2. Dilihat secara keseluruhan tujuan filsafat Iluminasi diarahkan pada sasaran yang bersifat teoretis di samping sisi praktis yang dapat dicapai, arah tersebut dimulai dengan penyucian diri dari segalala kotoran, baik secara ruhani ataupun jasmani. Langkah ini ditempuh sebagai tahapan awal penjalinan hubungan dengan Cahaya Murni-kesepuluh yang menjadi medium antara dunia materi dan imateri.

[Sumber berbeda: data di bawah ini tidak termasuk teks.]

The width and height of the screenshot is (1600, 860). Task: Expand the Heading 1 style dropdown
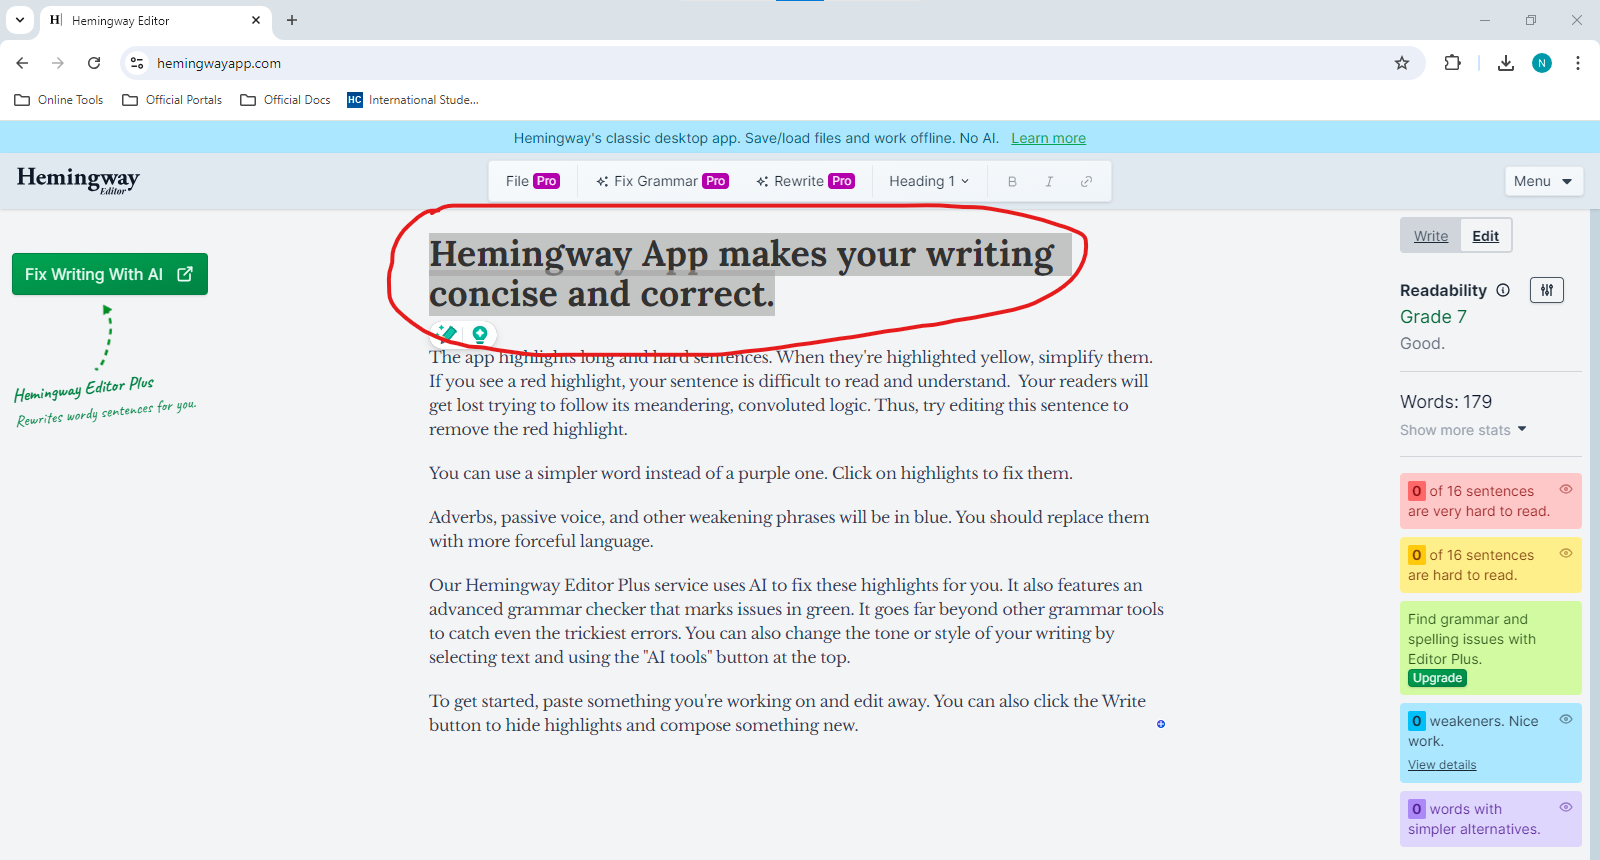pos(929,181)
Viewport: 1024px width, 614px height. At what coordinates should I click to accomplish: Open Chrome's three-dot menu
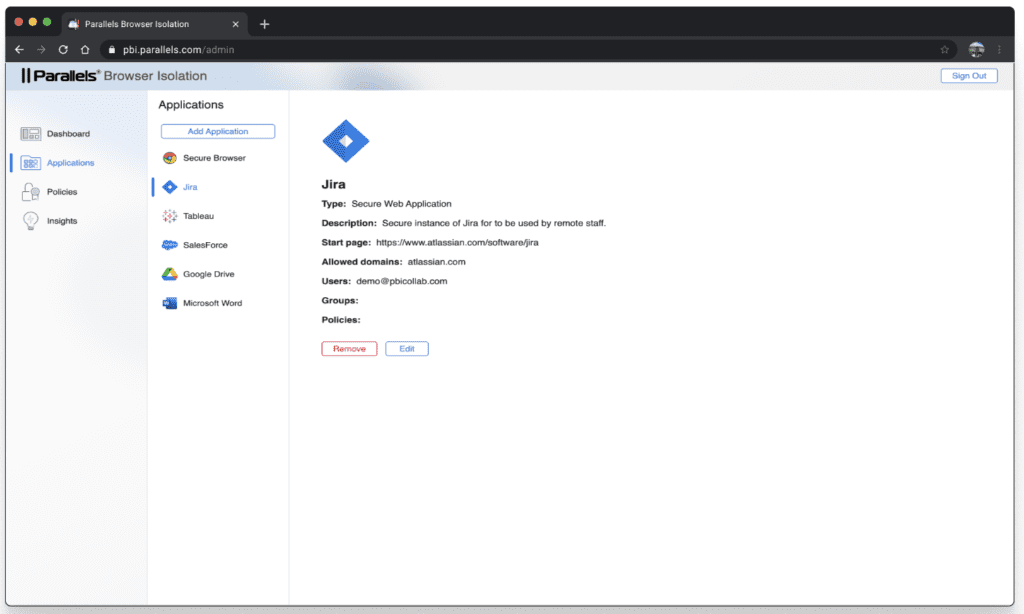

3. Epistemologi illuminaasi bermuara pada tiga teori, yaitu pemahaman hakikat Cahaya dan sifat-sifatnya, teori Cahaya dari segala cahaya (Nur Al-Anwar), dan yang terakhir proses penciptaan semesta berdasarka kaidah Isyraq.


DAFTAR PUSTAKA

1. Mahredad Mahren, Falsafah Al-Syarq. opcit
2. Sayed Hosen Nasr & Oliver Lehman, 2003. Ensiklopedi Tematis Filsafat Ilsam, Bandung. Mizan.
3. Ghilam Husein El-Ibrahem El-Dinani.2005. Isyraq Al-Fikr wa Al-Syuhud Fi Falsafah Al-Suhrawardî, Dar El-Hadi, Beirut
4. Moh Ali Abû Rayân, Târîkh Al-Fikr Al-Falsafî fî Al-Islâm, opcit.
5. Pujian Al-Jami.2003. Falsafah Al-Syarq, Maglis A`la li Tsaqâfah, Kairo.